ON 4 JUNE 1977, the England and Wales Court of Appeal delivered Miller v Jackson [1977] EWCA Civ 6 (06 April 1977).  A cricket club was sued in negligence and nuisance caused by cricket balls landing on a neighbour’s property.  Whilst ordering damages, the court refused to grant an injunction to cease the action or further action as the game of cricket itself was considered to be in the public interest.

Lord Denning began with the following:

“In summertime village cricket is the delight of everyone. Nearly every village has its own cricket field where the young men play and the old men watch. In the village of Lintz in County Durham they have their own ground, where they have played these last seventy years. They tend it well. The wicket area is well rolled and mown. The outfield is kept short. It has a good club-house for the players and seats for the onlookers. The village team play there on Saturdays and Sundays. They belong to a league, competing with the neighbouring villages. On other evenings after work they practice while the light lasts. Yet now after these 70 years a Judge of the High Court has ordered that they must not play there anymore, lie has issued an injunction to stop them. He has done it at the instance of a newcomer who is no lover of cricket. This newcomer has built, or has had built for him, a house on the edge of the cricket ground which four years ago was a field where cattle grazed. The animals did not mind the cricket. But now this adjoining field has been turned into a housing estate. The newcomer bought one of the houses on the edge of the cricket ground. No doubt the open space was a selling point. Now he complains that, when a batsman hits a six, the ball has been known to land in his garden or on or near his house. His wife has got so upset about it that they always go out at weekends. They do not go into the garden when cricket is being played. They say that this is intolerable. So they asked the Judge to stop the cricket being played. And the Judge, I am sorry to say, feels that the cricket must be stopped: with the consequences, I suppose, that the Lintz cricket-club will disappear. The cricket ground will be turned to some other use. I expect for more houses or a factory. The young men will turn to other things instead of cricket. The whole village will be much the poorer. And all this because of a newcomer who has just bought a house there next to the cricket ground.”
☆ ☆ ☆ ☆ ☆
• [Given task]: In the text on Miller v Jackson, why did the Court of Appeal refuse to grant an injunction against the cricket club? Answer in one to three sentences. The data after this point plays no part here.

• [Given data]:
☆ ☆ ☆ ☆ ☆
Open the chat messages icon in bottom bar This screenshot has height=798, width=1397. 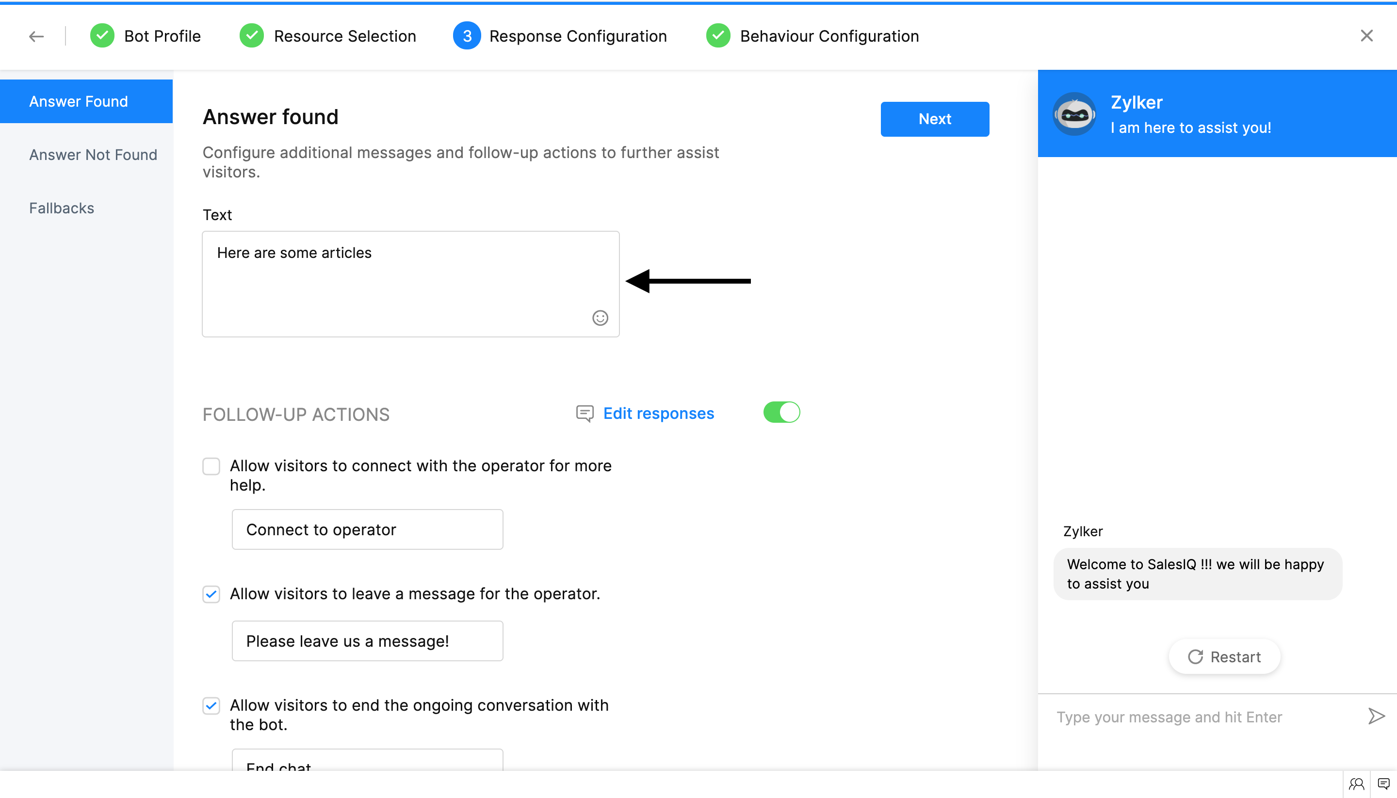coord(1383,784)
☆ ☆ ☆ ☆ ☆
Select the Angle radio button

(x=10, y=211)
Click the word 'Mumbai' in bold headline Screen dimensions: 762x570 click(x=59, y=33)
☆ ☆ ☆ ☆ ☆
• [Written answer]: The court refused the injunction because it considered the game of cricket itself to be in the public interest. It still ordered damages against the club.